3D Vision and GL 3.x +

I’m working on GL 3.x based engine, and, with all the 3D stuff going around, I wanted to make sure it will be compatible.

From searching these forums and reading Nvidia developer papers I’m confused. Maybe I missed something.

The general problem with 3D Vision approach seems that the Nvidia driver is simply patching vertex shaders on fly, w coords and Projection matrices in them???.

But the GL 3.x doesn’t have such thing as glVertex, because everything is transferred as generic vertex attributes. And matrices are also fully custom built without API functions which driver could wrap.

Does it mean we won’t be able to use stereo with 3D Vision?

Should I even bother with square/nonsquare rendertargets and stuff like that for “free” 3D or do I need to prepare to so 3D the old fashioned way and hope for some API calls to sync buffer swaps with glasses?

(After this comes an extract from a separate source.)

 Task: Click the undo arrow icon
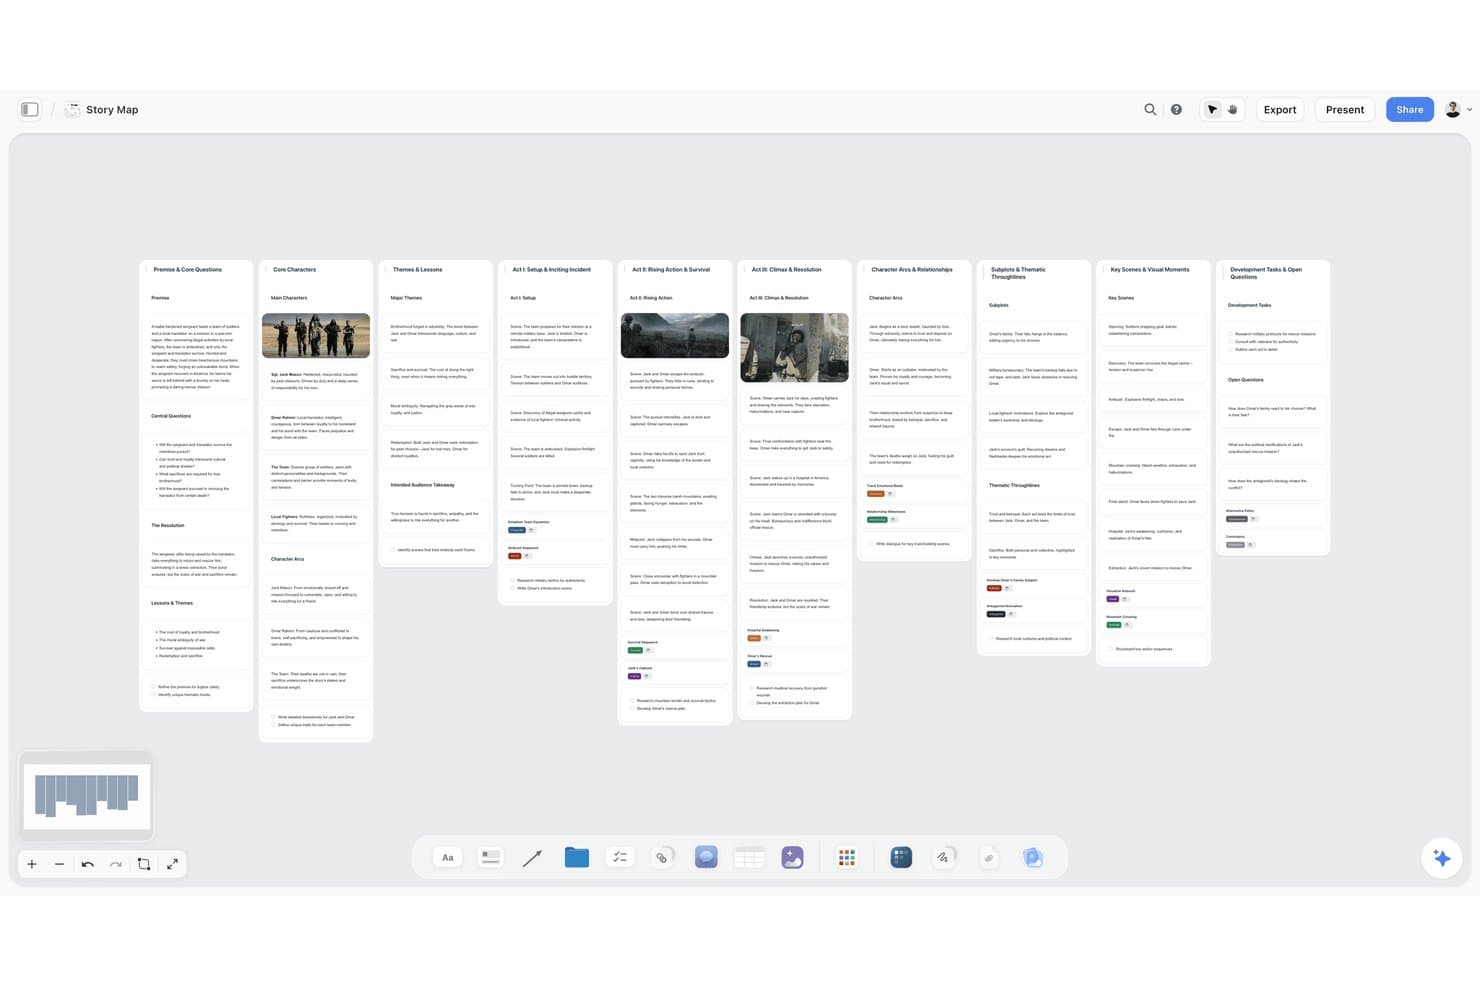click(x=88, y=864)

>> The general problem with 3D Vision approach seems that the Nvidia driver is simply patching vertex shaders on fly, w coords and Projection matrices in them???.

Haven’t delved very deeply myself but I don’t think that’s going to get you there. I think you need to sheer the projection to the left and right such that the resulting frustra converge + coincide at the focal plane.

Brolingstanz you are wrong, the problem with 3D vision is that IT CAN NOT BE CONTROLLED inside the application, contrary to quad-buffered stereo or good old anaglyph.

And yes it is a pain.

In a thought experiment, I imagined a gerbil treadmill powering two electrodes attached to my left and right eyes, stimulating an alternating blink response at regular intervals over the course of several hours, all the while being subjected to a battery of visuals composed entirely of opponent colors ^1.

^1 Opponent colors are those that normally can’t be seen together at once, specifically reddish green and yellowish blue.

if you want to support stereo rendering in your engine, then the most appropriate way in opengl is to use a quad buffer stereo pixel format. this will give you all the control you need, and will work as well for other vendors using a standard interface.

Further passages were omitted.